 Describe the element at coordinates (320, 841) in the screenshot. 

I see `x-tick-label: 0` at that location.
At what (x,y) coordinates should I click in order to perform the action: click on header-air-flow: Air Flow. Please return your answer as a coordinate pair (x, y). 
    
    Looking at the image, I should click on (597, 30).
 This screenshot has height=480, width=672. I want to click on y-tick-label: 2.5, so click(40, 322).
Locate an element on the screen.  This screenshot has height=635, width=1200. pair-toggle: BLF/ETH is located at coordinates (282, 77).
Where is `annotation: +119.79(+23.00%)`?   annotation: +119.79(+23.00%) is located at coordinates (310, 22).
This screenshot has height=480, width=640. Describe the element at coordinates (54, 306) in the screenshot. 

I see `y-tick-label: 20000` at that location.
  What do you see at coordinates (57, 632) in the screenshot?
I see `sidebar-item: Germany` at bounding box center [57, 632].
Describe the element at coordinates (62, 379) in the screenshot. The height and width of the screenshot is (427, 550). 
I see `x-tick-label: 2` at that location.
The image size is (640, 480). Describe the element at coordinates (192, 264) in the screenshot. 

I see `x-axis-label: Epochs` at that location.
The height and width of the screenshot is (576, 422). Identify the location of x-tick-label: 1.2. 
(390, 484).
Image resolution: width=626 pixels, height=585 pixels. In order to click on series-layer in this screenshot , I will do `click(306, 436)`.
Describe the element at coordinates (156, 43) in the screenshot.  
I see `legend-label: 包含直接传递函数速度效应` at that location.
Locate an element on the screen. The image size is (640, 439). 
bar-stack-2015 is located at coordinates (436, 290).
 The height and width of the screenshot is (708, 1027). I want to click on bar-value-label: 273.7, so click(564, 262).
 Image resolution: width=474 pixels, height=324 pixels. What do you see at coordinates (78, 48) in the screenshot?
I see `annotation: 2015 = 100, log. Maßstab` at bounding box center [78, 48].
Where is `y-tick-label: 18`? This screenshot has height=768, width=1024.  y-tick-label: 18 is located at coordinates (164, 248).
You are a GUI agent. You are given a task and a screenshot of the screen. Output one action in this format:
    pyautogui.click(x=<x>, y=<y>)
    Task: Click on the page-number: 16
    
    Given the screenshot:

→ **What you will do**
Copy out everything from the line containing "The image size is (640, 480)." down to the line containing "Image resolution: width=626", both of those lines included, exactly as they appear in the records above.

→ **Answer area**
The image size is (640, 480). Describe the element at coordinates (192, 264) in the screenshot. 

I see `x-axis-label: Epochs` at that location.
The height and width of the screenshot is (576, 422). Identify the location of x-tick-label: 1.2. 
(390, 484).
Image resolution: width=626 pixels, height=585 pixels. In order to click on series-layer in this screenshot , I will do `click(306, 436)`.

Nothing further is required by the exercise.